(OROVILLE, Calif.) -- California officials have lifted the evacuation order affecting hundreds of thousands of residents in the areas surround the Oroville Dam in Northern California.
Residents will be allowed to return to their homes and businesses allowed to reopen, said Butte County Sheriff Kory Honea.
In a press conference Tuesday, Honea said that thousands of lives were protected from the looming prospect of a spillway failure due to those that directed the rapid evacuation.
While those evacuations were taking place, those at the spillway prevented more damage to a massive hole that was developing near the spillway.
Ahead of more storms are expected to batter Northern California later this week, workers reduced the level of lake below the top of the spillway, which halted erosion. Workers also increased the primary flow from the primary spillway to prepare for future inflows, reducing the possibility that the emergency spillway will be needed in the future.
Officials also developed a plan to fortify the area in front of the emergency spillway with boulders and concrete to prevent against future erosion.
The upcoming storms heightened the sense of urgency for the workers who are attempting to stabilize the area surrounding the Oroville Dam, but the new storms should not pose a threat to the emergency spillway as of Tuesday, officials said.
Nearly 200,000 people were evacuated on Sunday over concerns that a damaged spillway at Lake Oroville could fail, flooding the region with water. The reservoir is California's second-largest and is located 75 miles north of Sacramento and about 25 miles southeast of Chico.
Construction and helicopter units worked Tuesday to shore up an overflow channel and drain some water from the reservoir at the dam, in the hopes they can prevent spillage before more rain hits the already saturated region of California.

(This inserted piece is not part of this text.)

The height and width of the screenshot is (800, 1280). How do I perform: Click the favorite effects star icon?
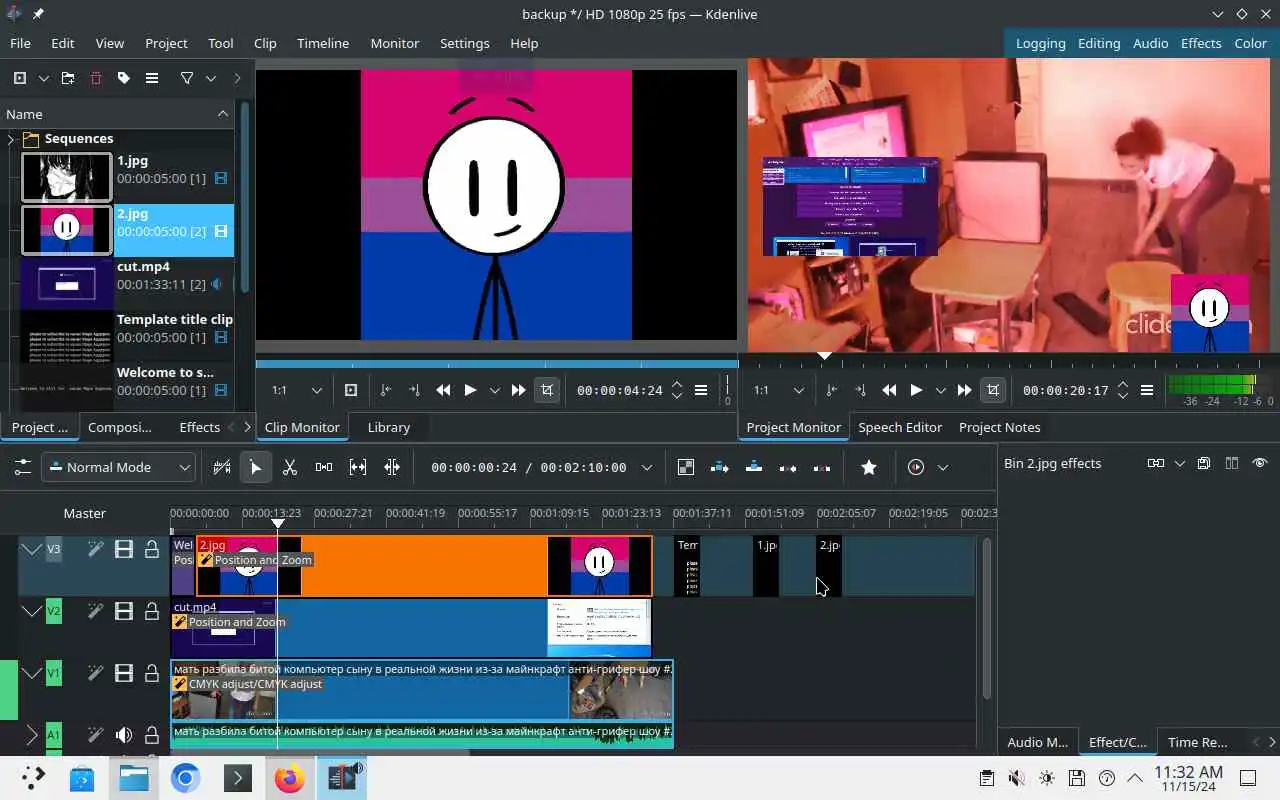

Close to 200 state employees were working at Oroville this morning and eight helicopters were deployed to deposit rocks, agents from the California Governor's Office of Emergency Services (OES) told ABC News. The agency said they have 40 truck deliveries of rock per hour to the eroded areas and helicopters are also delivering a load of rocks every minute-and-a-half. They added that drones are monitoring the area 24 hours a days.
Light to moderate rain is expected Wednesday through Friday, according to ABC News meteorologists, before picking up again next week.
Next week's storms are expected to hit Sunday through next Tuesday and cause area-wide flooding.
Following years of drought in the region, 2017 has seen the wettest start to the year ever recorded in the Sacramento area -- now about a foot above normal for rainfall since October 1, 2016.
The surge in rainfall has wreaked havoc on the Oroville dam, which was already experiencing problems with damaged spillways.
When reservoirs get too full, their operators release extra water down long channels, or spillways, designed to carry it downstream and into safety.